* **Task instructions**: Exactly reproduce the lines from the line containing "Screen dimensions: 1024x498" to the end of the data below, inclusive, and nothing else.

* **Data shown**:
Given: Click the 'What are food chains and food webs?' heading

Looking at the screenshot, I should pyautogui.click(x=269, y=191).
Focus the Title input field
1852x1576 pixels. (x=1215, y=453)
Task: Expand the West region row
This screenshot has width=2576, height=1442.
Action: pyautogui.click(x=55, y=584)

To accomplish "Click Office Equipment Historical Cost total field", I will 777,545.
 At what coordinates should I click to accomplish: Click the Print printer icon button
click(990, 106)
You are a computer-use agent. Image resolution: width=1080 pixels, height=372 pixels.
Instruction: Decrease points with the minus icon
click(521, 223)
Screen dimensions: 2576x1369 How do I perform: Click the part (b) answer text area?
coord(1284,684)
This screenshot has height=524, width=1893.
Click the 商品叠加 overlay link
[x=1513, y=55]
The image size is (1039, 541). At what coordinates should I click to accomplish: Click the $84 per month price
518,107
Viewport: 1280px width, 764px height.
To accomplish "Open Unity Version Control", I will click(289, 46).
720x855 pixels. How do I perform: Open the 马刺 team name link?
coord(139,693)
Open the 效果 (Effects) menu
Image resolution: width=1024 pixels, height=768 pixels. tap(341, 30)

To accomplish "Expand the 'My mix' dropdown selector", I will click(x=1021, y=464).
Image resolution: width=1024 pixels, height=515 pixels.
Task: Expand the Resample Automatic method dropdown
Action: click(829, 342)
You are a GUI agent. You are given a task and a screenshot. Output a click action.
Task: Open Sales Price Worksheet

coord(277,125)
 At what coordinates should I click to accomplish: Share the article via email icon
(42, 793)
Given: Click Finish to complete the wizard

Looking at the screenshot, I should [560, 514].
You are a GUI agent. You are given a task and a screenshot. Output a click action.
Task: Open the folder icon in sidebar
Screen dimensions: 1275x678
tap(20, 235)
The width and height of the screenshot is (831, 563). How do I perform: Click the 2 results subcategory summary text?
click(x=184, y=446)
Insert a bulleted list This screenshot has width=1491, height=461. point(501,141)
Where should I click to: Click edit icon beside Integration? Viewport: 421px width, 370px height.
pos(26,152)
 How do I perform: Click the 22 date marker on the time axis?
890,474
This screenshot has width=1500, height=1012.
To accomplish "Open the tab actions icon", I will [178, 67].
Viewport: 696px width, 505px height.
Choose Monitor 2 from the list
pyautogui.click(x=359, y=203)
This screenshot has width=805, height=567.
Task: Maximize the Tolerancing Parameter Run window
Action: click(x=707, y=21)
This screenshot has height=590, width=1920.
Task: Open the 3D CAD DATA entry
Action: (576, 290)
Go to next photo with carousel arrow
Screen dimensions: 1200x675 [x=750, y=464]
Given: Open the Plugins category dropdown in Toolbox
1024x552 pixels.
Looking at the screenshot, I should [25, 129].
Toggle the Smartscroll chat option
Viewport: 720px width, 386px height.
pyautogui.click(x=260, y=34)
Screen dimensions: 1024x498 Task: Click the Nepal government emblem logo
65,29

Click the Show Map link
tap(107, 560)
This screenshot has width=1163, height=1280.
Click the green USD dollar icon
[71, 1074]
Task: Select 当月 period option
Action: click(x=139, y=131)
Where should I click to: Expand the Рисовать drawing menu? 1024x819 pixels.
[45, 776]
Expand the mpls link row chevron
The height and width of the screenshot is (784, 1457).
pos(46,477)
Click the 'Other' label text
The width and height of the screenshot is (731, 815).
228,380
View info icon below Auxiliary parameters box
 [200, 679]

* **Your solution**:
Screen dimensions: 1024x498 Task: Click the Nepal government emblem logo
65,29

Click the Show Map link
tap(107, 560)
This screenshot has width=1163, height=1280.
Click the green USD dollar icon
[71, 1074]
Task: Select 当月 period option
Action: click(x=139, y=131)
Where should I click to: Expand the Рисовать drawing menu? 1024x819 pixels.
[45, 776]
Expand the mpls link row chevron
The height and width of the screenshot is (784, 1457).
pos(46,477)
Click the 'Other' label text
The width and height of the screenshot is (731, 815).
228,380
View info icon below Auxiliary parameters box
 [200, 679]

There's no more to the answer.